Tekstfragment>
───

Durven zaken op zijn kop zetten. In perspectief. Dat geeft je ruimte om anders over de dingen na te denken. Ik geef ook ruimte aan nieuwe dingen. (zie volgende blog)
Jezus kleurde ook af en toe buiten de lijntjes. Tot woede soms van de schriftgeleerden.
Leo Van Broeck vond dat we van onze ruimtelijke ordening een ruimtelijke verfrommeling hadden gemaakt. Helemaal ongelijk heeft hij niet. De lintbebouwing speelt ons soms wel parten. Denk maar aan de moeilijkheden om fietspaden aan te leggen.
Hij vertelde ons ook dat we naar verdichting moeten streven. Er is geen ruimte meer om nog veel grond te verkavelen en om te zetten in bouwgrond. We wonen in (te) grote huizen eens de kinderen de deur uit zijn. En vooral jonge mensen worden ooit ook wel eens oud(er). Wat dan?
Ons oud huis en hieronder een foto uit 1989 waar ik met KSA-muts (Annie was in 1979 1 van de stichters van de KSA te Lo) de muren steen voor steen afbrak.
Dit en nog vele andere zaken deden me nadenken. ‘Wat met ons huis in Lo?’
Annie was fotograaf en werkte in het begin van ons huwelijk nog 5 jaar bij haar ouders te Lo. In 1988 kochten we het huis op de foto. Een oud huis met wat koterijen. Een goede ligging om een fotozaak te beginnen. Met winkel, studio en werkplek voor Annie. Samen met mijn papa braken we het oude huis steen voor steen af. 30000 stenen werden gekuist en netjes aan de kant gelegd. We bouwden er ons nieuw huis mee. Chris Matthys was onze meer dan gewaardeerde architect. Er groeide zelfs een vriendschap uit voort. Maar daarover in een andere blog wat meer.
In dat huis hebben we met heel veel liefde, vallen en opstaan zoals vele ouders meemaken, vier kinderen grootgebracht. (zie volgende blog). 1 voor 1 vlogen ze het huis uit om hun eigen nestje met hun partner te bouwen.
En plots sta je daar. Langzaam aan besef je, oei. Wat nu? Leo Van Broeck zal het wellicht niet beseffen, maar hij maakte op mij toen een heel grote indruk. Alleen, hoe maak je dit duidelijk aan je partner . Annie is geboren én getogen in Lo. Haar mama woonde er toen nog. Maar zoals zovele keren geeft de tijd raad.

───

Aangeleverde gegevens>
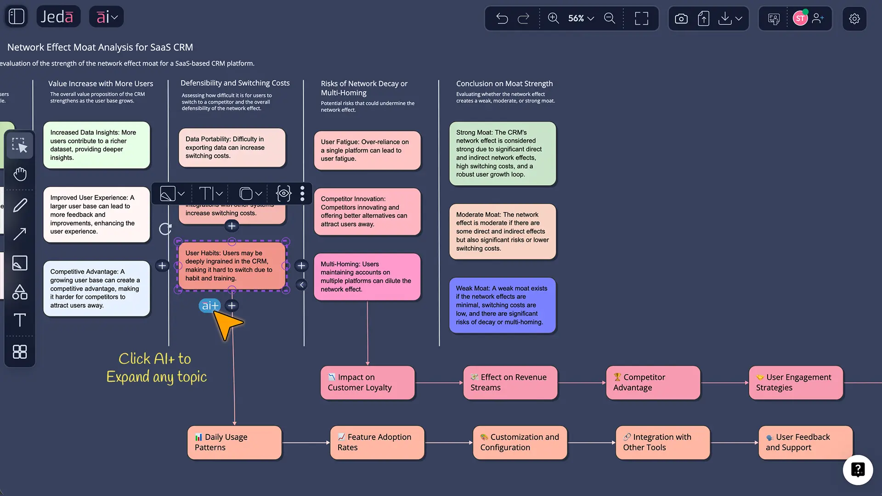
Task: Click the plus button below the selected sticky note
Action: [x=232, y=305]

───

Opdracht 1>
Typ alstublieft uit het tekstfragment alles vanaf "Hij vertelde ons" tot en met "oud(er). Wat dan?" letterlijk over.
Opdracht 2>
Beantwoord deze vragen over het tekstfragment.
(a) In welk jaar werd het huis op de foto gekocht?
(b) Hoeveel stenen werden er gekuist en aan de kant gelegd?
(c) Hoeveel kinderen werden er in het nieuwe huis grootgebracht?
Voor deze opdrachten heb je de regels niet nodig.

Oplossing 1>
Hij vertelde ons ook dat we naar verdichting moeten streven. Er is geen ruimte meer om nog veel grond te verkavelen en om te zetten in bouwgrond. We wonen in (te) grote huizen eens de kinderen de deur uit zijn. En vooral jonge mensen worden ooit ook wel eens oud(er). Wat dan?

Oplossing 2>
(a) In 1988.
(b) 30000 stenen.
(c) Vier kinderen.